Another parent, David Schwartz, said he worries more parents could leave the district or decide not to bring their students if popular programs are cut.
“I encourage you to be creative and find ways to invest in things that will try to entice families to send their kids back to the district so that we can be growing enrollment rather than trying to deal with the heartbreak of looking where to cut,” he said.
French, Latin, chorus to continue
Hamlett clarified Thursday that middle and high schools will continue to offer French and Latin to students who are already enrolled or registering for next year’s classes. The future of the world languages programs is still pending for younger students, staff said later.
The district also plans to continue the chorus program, Hamlett said.
Emma Yung, a junior at East Chapel Hill High School, said her love for the arts gave her an outlet for improving herself. She was recently accepted into the North Carolina Governor’s School for visual art, has won awards for her artwork and participated in five school productions, she said.

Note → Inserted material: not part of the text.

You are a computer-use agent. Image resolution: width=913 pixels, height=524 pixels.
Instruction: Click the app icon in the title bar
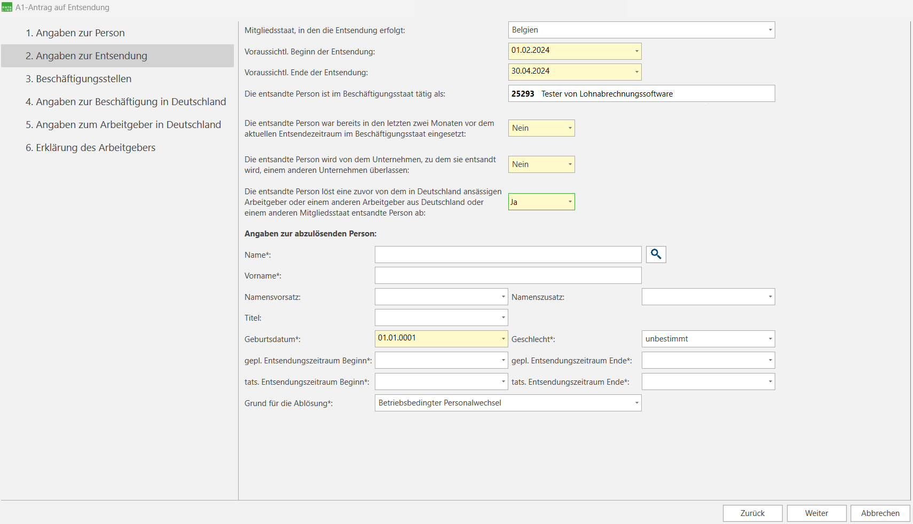[7, 7]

“There is no community that I know that is more accepting or kind or understanding than the arts, and I don’t believe I could have recovered the way I have without them,” Yung said, referring to her struggle with mental illness in middle school.
The students who spoke were “amazing,” said Lauren Pavlis, a parent and child psychologist. They “are living through an incredibly difficult time in the world” and need adults “to show up for them,” she said.
“The two most important, core things that kids need are stability and vibrant, in-person, face-to-face relationships with peers, teachers and adults outside their family of origin,” Pavlis said. “I urge the district to try as best they can in this moment to re-center on those core needs.”
School board members voted on some of the proposed cuts in a closed door meeting ahead of Thursday’s public hearing. More votes could follow, and updates will be posted under the meeting agenda link on the district’s website.
The board also got an update on the 2025-26 budget, which is being drafted and could be submitted soon to the county manager. The budget includes a request for an extra $7.6 million, which would bring the district’s county funding to $70.7 million next year.
The Chapel Hill-Carrboro and Orange County schools are scheduled to talk with the county commissioners about the budget April 29.